▸ EXTRACTED INFORMATION
•••••

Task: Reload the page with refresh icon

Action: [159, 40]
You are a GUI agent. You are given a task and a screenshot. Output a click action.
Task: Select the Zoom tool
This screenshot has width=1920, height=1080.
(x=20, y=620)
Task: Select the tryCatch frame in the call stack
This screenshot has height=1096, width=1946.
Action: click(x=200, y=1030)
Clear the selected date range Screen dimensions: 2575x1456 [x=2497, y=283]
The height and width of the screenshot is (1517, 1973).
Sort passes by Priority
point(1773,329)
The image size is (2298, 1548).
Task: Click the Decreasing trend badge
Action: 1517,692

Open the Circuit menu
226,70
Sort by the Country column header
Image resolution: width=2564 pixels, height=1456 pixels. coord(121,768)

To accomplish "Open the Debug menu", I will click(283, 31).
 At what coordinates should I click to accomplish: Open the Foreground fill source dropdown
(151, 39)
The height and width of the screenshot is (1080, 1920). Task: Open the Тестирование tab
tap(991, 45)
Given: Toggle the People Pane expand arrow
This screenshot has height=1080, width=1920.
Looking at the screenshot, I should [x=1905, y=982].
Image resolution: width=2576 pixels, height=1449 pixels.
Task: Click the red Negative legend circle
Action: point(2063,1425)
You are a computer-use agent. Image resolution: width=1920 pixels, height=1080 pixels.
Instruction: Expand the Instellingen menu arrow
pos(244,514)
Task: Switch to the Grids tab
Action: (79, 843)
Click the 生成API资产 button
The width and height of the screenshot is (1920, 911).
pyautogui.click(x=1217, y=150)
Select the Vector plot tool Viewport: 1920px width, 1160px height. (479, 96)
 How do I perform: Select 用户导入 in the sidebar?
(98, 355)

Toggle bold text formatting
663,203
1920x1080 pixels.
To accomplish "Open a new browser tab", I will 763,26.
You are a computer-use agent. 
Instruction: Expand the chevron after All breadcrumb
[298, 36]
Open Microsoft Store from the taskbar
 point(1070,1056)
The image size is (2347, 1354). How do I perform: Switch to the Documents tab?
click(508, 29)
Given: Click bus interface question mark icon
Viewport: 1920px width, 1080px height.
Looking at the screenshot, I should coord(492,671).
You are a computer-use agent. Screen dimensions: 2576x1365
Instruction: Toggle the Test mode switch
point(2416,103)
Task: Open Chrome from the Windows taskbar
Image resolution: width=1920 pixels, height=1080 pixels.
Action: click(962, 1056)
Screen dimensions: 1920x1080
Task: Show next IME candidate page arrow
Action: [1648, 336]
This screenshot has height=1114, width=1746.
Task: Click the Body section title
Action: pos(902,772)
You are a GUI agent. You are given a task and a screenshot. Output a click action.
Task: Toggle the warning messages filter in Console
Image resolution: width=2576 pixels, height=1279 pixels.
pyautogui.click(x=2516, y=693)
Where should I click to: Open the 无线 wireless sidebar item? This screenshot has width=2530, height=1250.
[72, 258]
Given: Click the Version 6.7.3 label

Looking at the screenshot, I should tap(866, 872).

•••••

▸ ACTIVITY
Please transcribe the data shown above in full, exactly as it stands.

▸ OUTPUT FOR THIS EXERCISE
Task: Reload the page with refresh icon

Action: [159, 40]
You are a GUI agent. You are given a task and a screenshot. Output a click action.
Task: Select the Zoom tool
This screenshot has width=1920, height=1080.
(x=20, y=620)
Task: Select the tryCatch frame in the call stack
This screenshot has height=1096, width=1946.
Action: click(x=200, y=1030)
Clear the selected date range Screen dimensions: 2575x1456 [x=2497, y=283]
The height and width of the screenshot is (1517, 1973).
Sort passes by Priority
point(1773,329)
The image size is (2298, 1548).
Task: Click the Decreasing trend badge
Action: 1517,692

Open the Circuit menu
226,70
Sort by the Country column header
Image resolution: width=2564 pixels, height=1456 pixels. coord(121,768)

To accomplish "Open the Debug menu", I will click(283, 31).
 At what coordinates should I click to accomplish: Open the Foreground fill source dropdown
(151, 39)
The height and width of the screenshot is (1080, 1920). Task: Open the Тестирование tab
tap(991, 45)
Given: Toggle the People Pane expand arrow
This screenshot has height=1080, width=1920.
Looking at the screenshot, I should [x=1905, y=982].
Image resolution: width=2576 pixels, height=1449 pixels.
Task: Click the red Negative legend circle
Action: point(2063,1425)
You are a computer-use agent. Image resolution: width=1920 pixels, height=1080 pixels.
Instruction: Expand the Instellingen menu arrow
pos(244,514)
Task: Switch to the Grids tab
Action: (79, 843)
Click the 生成API资产 button
The width and height of the screenshot is (1920, 911).
pyautogui.click(x=1217, y=150)
Select the Vector plot tool Viewport: 1920px width, 1160px height. (479, 96)
 How do I perform: Select 用户导入 in the sidebar?
(98, 355)

Toggle bold text formatting
663,203
1920x1080 pixels.
To accomplish "Open a new browser tab", I will 763,26.
You are a computer-use agent. 
Instruction: Expand the chevron after All breadcrumb
[298, 36]
Open Microsoft Store from the taskbar
 point(1070,1056)
The image size is (2347, 1354). How do I perform: Switch to the Documents tab?
click(508, 29)
Given: Click bus interface question mark icon
Viewport: 1920px width, 1080px height.
Looking at the screenshot, I should coord(492,671).
You are a computer-use agent. Screen dimensions: 2576x1365
Instruction: Toggle the Test mode switch
point(2416,103)
Task: Open Chrome from the Windows taskbar
Image resolution: width=1920 pixels, height=1080 pixels.
Action: click(962, 1056)
Screen dimensions: 1920x1080
Task: Show next IME candidate page arrow
Action: [1648, 336]
This screenshot has height=1114, width=1746.
Task: Click the Body section title
Action: pos(902,772)
You are a GUI agent. You are given a task and a screenshot. Output a click action.
Task: Toggle the warning messages filter in Console
Image resolution: width=2576 pixels, height=1279 pixels.
pyautogui.click(x=2516, y=693)
Where should I click to: Open the 无线 wireless sidebar item? This screenshot has width=2530, height=1250.
[72, 258]
Given: Click the Version 6.7.3 label

Looking at the screenshot, I should tap(866, 872).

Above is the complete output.